The 90-year-old Arboix does not forget the names of ten of his idols, because “in those years, the early forties, we had good teams, we competed against each other and there was a sporting dispute with Barça.” Josep and Daniel Sánchez Llibre linked, carried the Espanyol flag for many years.
However, the mood soured in 1969 with the “Matesa case” and the fall of Juan Vilá Reyes, when Espanyol claimed to be the opponent of Barça, who were much more interested in the rivalry with Madrid. “It was a crucial moment and, as is usual with parakeets, it went wrong,” admits Óscar Pitarch, candidate in the 1986 presidential election, which Antonio Baró won. As well as being an accredited blue and white partner, Pitarch is also a successful coach at Poble Sec and an employee at Banca Catalana who moved from Barcelona to Vall d’en Bas before settling in Olost.

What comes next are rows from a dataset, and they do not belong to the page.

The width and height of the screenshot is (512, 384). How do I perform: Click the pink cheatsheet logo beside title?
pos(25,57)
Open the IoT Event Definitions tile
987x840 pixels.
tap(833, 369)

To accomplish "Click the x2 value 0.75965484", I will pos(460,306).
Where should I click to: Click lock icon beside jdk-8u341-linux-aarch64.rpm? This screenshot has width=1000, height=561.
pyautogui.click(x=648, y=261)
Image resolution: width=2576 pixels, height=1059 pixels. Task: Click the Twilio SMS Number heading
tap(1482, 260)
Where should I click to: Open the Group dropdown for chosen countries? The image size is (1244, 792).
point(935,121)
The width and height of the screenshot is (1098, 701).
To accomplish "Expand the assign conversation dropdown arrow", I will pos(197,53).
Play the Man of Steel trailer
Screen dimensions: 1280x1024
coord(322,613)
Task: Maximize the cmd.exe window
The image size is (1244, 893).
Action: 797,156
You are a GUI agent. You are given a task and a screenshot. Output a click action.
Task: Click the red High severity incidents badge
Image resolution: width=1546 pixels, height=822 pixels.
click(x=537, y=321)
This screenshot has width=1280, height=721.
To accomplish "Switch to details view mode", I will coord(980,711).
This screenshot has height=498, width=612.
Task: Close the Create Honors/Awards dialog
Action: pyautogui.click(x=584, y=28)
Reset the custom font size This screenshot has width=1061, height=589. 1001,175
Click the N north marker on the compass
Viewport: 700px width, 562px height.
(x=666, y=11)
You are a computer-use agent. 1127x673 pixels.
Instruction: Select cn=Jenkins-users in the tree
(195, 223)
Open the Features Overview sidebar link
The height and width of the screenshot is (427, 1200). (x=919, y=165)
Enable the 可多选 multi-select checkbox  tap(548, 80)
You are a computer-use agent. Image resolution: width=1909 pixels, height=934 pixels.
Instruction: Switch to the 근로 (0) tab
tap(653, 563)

Status as deputy mayor on the ERC two-term list explains his integration into the city and his activism as a parakeet is confirmed in every game, always ready to lead the caravan of fans that travels to the field – “I liked going to Montjuïc” – reconciling the fate of his team, emotional slave of the Dolphins (José Maria, Re, Rodilla, Amas and Marcial). Pitarch, who is equally passionate about cycling and has even been director of the Volta, is the blue and white headliner in Lluçanès and the link to Cornellà-El Prat.
The rise of the Spanish leaders of Olost can be explained by the various events held in the city, attended by figures such as N’Kono, Lauridsen or Marañón. Even the blue and white first team played a friendly against Olost on August 15, 1963. It wasn’t the only team to remember Espanyol in the region since its veteran side faced Pradenc in 2003. The Fusté family had a lot to do with the event, linked to Prats as much as Espanyol – Josep was a popular president and Anna Maria was director of Francesc Perelló and Sánchez Free.
The Fustés are real parakeets, as are the Serrats and, of course, Arboix and Pitarch, as well as Gabriel Rodenas, the Perafita parakeet battering ram. “We don’t give up, and certainly not when the club needs us like this,” concludes Pitarch himself. It is not known how many, but there are many and lore documents them; You won’t be the one to doubt that Olost is surely the city with the most parakeets in Catalonia.